- Exercise description -
With pictures excluded, retype exactly every line from the one containing "Click the 申请金额 amount input field" to the end of the records below.

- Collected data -

****************

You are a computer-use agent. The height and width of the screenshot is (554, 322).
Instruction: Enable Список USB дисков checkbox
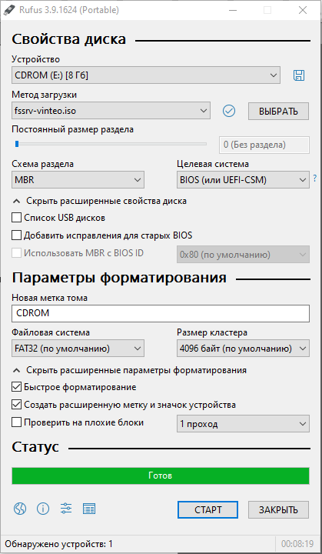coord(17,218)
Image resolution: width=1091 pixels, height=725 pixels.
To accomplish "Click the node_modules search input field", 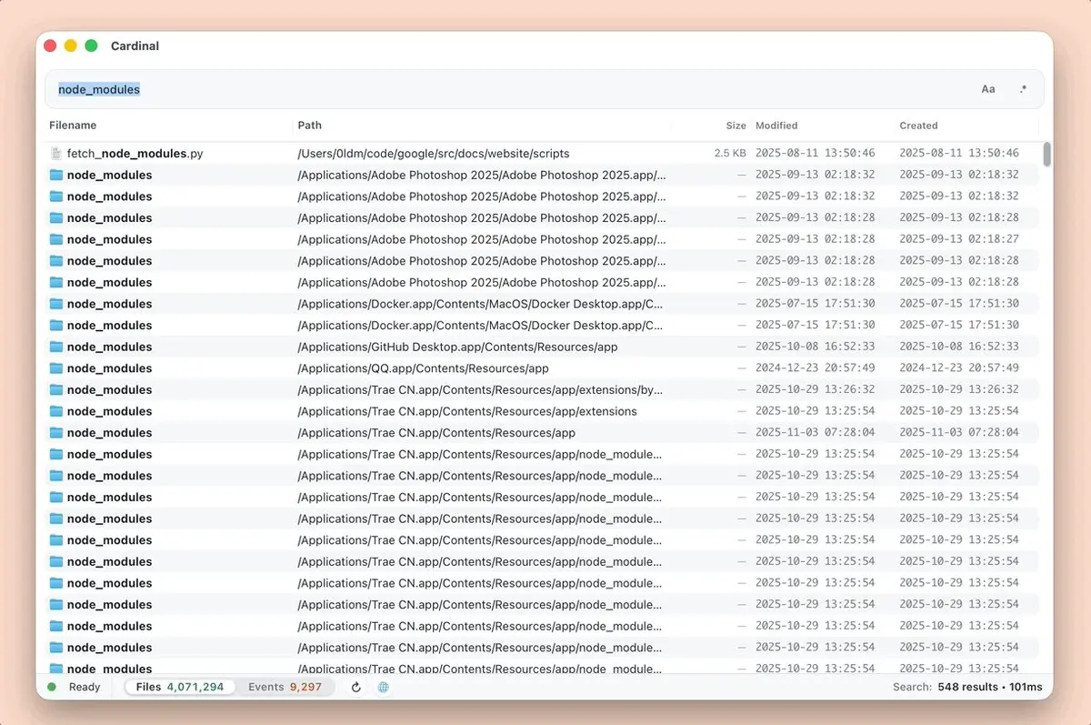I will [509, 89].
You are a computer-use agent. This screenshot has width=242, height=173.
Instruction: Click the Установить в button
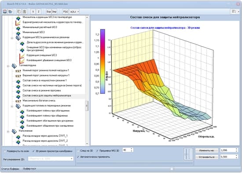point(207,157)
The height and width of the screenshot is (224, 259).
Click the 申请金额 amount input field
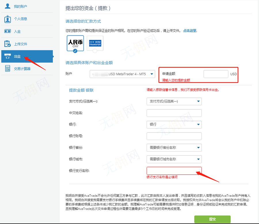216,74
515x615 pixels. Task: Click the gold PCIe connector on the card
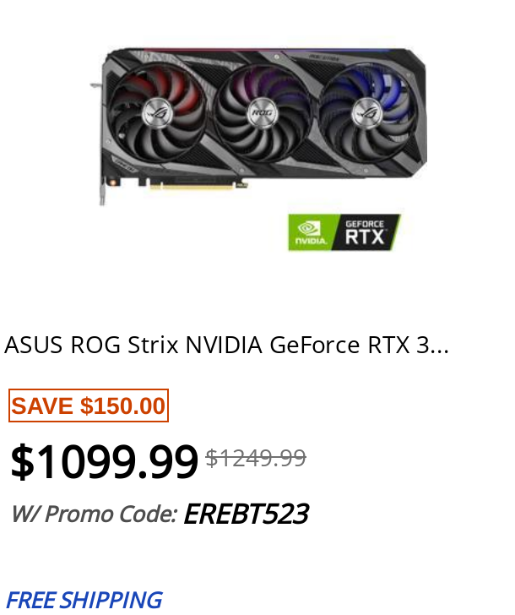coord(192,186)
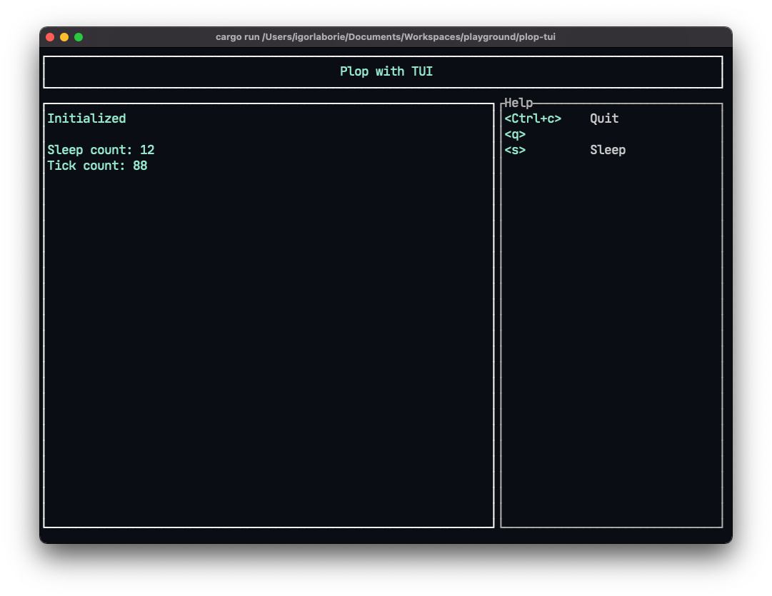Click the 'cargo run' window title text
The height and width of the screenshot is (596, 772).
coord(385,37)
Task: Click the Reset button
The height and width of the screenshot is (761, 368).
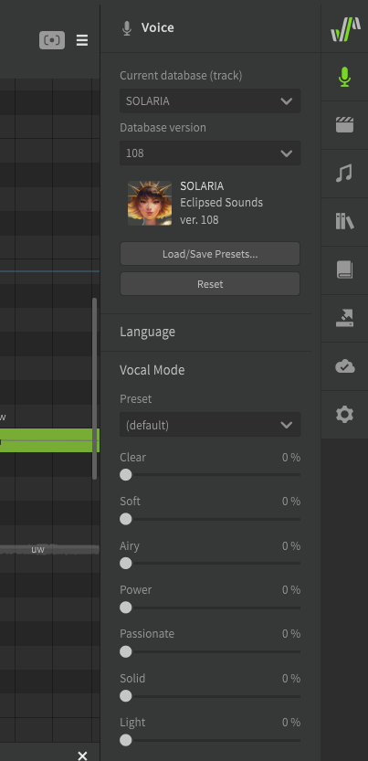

****************

- Exercise output -
Click the 申请金额 amount input field
216,74
515x615 pixels. Task: Click the gold PCIe connector on the card
coord(192,186)
Click the 'cargo run' window title text
The height and width of the screenshot is (596, 772).
coord(385,37)
Task: Click the Reset button
The height and width of the screenshot is (761, 368).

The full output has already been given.